[What you will do]
Rewrite the listing below so that each occurrence of "computer-use agent" becomes "desktop agent", and keep every other line unchanged.

[Saved entries]
— begin —

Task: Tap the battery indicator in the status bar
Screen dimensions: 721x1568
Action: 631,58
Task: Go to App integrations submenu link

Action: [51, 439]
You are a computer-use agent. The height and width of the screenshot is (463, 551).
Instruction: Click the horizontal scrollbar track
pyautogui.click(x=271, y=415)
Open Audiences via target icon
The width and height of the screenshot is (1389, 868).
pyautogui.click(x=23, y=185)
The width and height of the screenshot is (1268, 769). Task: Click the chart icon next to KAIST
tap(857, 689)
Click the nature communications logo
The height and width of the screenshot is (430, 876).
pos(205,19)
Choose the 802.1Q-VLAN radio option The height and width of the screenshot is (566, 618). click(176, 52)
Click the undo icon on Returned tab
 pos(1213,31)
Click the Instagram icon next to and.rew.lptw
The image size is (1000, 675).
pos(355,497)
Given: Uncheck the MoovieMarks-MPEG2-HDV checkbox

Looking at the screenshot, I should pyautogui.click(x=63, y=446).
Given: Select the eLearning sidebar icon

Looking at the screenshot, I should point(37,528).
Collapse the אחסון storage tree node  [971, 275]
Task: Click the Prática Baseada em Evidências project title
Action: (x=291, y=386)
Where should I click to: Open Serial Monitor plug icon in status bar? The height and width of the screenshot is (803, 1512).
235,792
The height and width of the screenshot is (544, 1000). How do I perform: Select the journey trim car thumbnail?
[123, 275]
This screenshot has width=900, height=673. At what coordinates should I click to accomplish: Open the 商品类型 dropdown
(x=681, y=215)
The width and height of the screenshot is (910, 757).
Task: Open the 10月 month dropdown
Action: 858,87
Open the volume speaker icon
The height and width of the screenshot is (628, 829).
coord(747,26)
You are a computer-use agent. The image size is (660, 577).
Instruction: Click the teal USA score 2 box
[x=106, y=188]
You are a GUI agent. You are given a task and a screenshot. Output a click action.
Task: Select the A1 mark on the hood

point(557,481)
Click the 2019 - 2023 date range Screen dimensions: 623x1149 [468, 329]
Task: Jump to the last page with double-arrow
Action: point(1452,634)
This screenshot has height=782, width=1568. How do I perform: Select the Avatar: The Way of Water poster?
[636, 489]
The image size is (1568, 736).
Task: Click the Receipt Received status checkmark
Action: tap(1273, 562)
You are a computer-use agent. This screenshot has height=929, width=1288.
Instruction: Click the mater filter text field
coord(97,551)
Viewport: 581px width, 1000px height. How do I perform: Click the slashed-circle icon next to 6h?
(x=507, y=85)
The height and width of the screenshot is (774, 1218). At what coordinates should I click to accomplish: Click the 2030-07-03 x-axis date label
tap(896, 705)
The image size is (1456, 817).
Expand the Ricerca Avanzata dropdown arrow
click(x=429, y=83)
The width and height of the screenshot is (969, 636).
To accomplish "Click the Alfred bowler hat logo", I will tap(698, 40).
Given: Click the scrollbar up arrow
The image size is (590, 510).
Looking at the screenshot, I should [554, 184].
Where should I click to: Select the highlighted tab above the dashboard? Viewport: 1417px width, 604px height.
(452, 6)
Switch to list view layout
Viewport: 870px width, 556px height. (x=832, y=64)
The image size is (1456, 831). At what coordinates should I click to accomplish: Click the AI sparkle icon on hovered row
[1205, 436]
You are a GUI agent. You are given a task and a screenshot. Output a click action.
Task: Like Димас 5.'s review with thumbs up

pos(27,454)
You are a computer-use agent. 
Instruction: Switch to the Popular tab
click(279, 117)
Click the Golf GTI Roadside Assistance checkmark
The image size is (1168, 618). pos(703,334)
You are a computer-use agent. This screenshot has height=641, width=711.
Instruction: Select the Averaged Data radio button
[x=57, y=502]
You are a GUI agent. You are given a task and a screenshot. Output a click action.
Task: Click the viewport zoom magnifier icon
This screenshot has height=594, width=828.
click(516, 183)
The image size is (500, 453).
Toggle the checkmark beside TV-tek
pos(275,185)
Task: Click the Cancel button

— end —

[Exercise response]
Task: Tap the battery indicator in the status bar
Screen dimensions: 721x1568
Action: 631,58
Task: Go to App integrations submenu link

Action: [51, 439]
You are a desktop agent. The height and width of the screenshot is (463, 551).
Instruction: Click the horizontal scrollbar track
pyautogui.click(x=271, y=415)
Open Audiences via target icon
The width and height of the screenshot is (1389, 868).
pyautogui.click(x=23, y=185)
The width and height of the screenshot is (1268, 769). Task: Click the chart icon next to KAIST
tap(857, 689)
Click the nature communications logo
The height and width of the screenshot is (430, 876).
pos(205,19)
Choose the 802.1Q-VLAN radio option The height and width of the screenshot is (566, 618). click(176, 52)
Click the undo icon on Returned tab
 pos(1213,31)
Click the Instagram icon next to and.rew.lptw
The image size is (1000, 675).
pos(355,497)
Given: Uncheck the MoovieMarks-MPEG2-HDV checkbox

Looking at the screenshot, I should pyautogui.click(x=63, y=446).
Given: Select the eLearning sidebar icon

Looking at the screenshot, I should point(37,528).
Collapse the אחסון storage tree node  [971, 275]
Task: Click the Prática Baseada em Evidências project title
Action: (x=291, y=386)
Where should I click to: Open Serial Monitor plug icon in status bar? The height and width of the screenshot is (803, 1512).
235,792
The height and width of the screenshot is (544, 1000). How do I perform: Select the journey trim car thumbnail?
[123, 275]
This screenshot has width=900, height=673. At what coordinates should I click to accomplish: Open the 商品类型 dropdown
(x=681, y=215)
The width and height of the screenshot is (910, 757).
Task: Open the 10月 month dropdown
Action: 858,87
Open the volume speaker icon
The height and width of the screenshot is (628, 829).
coord(747,26)
You are a desktop agent. The image size is (660, 577).
Instruction: Click the teal USA score 2 box
[x=106, y=188]
You are a GUI agent. You are given a task and a screenshot. Output a click action.
Task: Select the A1 mark on the hood

point(557,481)
Click the 2019 - 2023 date range Screen dimensions: 623x1149 [468, 329]
Task: Jump to the last page with double-arrow
Action: point(1452,634)
This screenshot has height=782, width=1568. How do I perform: Select the Avatar: The Way of Water poster?
[636, 489]
The image size is (1568, 736).
Task: Click the Receipt Received status checkmark
Action: tap(1273, 562)
You are a desktop agent. This screenshot has height=929, width=1288.
Instruction: Click the mater filter text field
coord(97,551)
Viewport: 581px width, 1000px height. How do I perform: Click the slashed-circle icon next to 6h?
(x=507, y=85)
The height and width of the screenshot is (774, 1218). At what coordinates should I click to accomplish: Click the 2030-07-03 x-axis date label
tap(896, 705)
The image size is (1456, 817).
Expand the Ricerca Avanzata dropdown arrow
click(x=429, y=83)
The width and height of the screenshot is (969, 636).
To accomplish "Click the Alfred bowler hat logo", I will tap(698, 40).
Given: Click the scrollbar up arrow
The image size is (590, 510).
Looking at the screenshot, I should [554, 184].
Where should I click to: Select the highlighted tab above the dashboard? Viewport: 1417px width, 604px height.
(452, 6)
Switch to list view layout
Viewport: 870px width, 556px height. (x=832, y=64)
The image size is (1456, 831). At what coordinates should I click to accomplish: Click the AI sparkle icon on hovered row
[1205, 436]
You are a GUI agent. You are given a task and a screenshot. Output a click action.
Task: Like Димас 5.'s review with thumbs up

pos(27,454)
You are a desktop agent. 
Instruction: Switch to the Popular tab
click(279, 117)
Click the Golf GTI Roadside Assistance checkmark
The image size is (1168, 618). pos(703,334)
You are a desktop agent. This screenshot has height=641, width=711.
Instruction: Select the Averaged Data radio button
[x=57, y=502]
You are a GUI agent. You are given a task and a screenshot. Output a click action.
Task: Click the viewport zoom magnifier icon
This screenshot has height=594, width=828.
click(516, 183)
The image size is (500, 453).
Toggle the checkmark beside TV-tek
pos(275,185)
Task: Click the Cancel button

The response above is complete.